Rewrite the rows below, replacing every "Task" with "Instruction" and leaving everything else unchanged.

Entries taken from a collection
^^^^

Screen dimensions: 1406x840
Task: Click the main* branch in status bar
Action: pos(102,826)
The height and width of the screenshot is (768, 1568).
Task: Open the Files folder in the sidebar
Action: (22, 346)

^^^^

**WRITTEN SOLUTION:**
Screen dimensions: 1406x840
Instruction: Click the main* branch in status bar
Action: pos(102,826)
The height and width of the screenshot is (768, 1568).
Instruction: Open the Files folder in the sidebar
Action: (22, 346)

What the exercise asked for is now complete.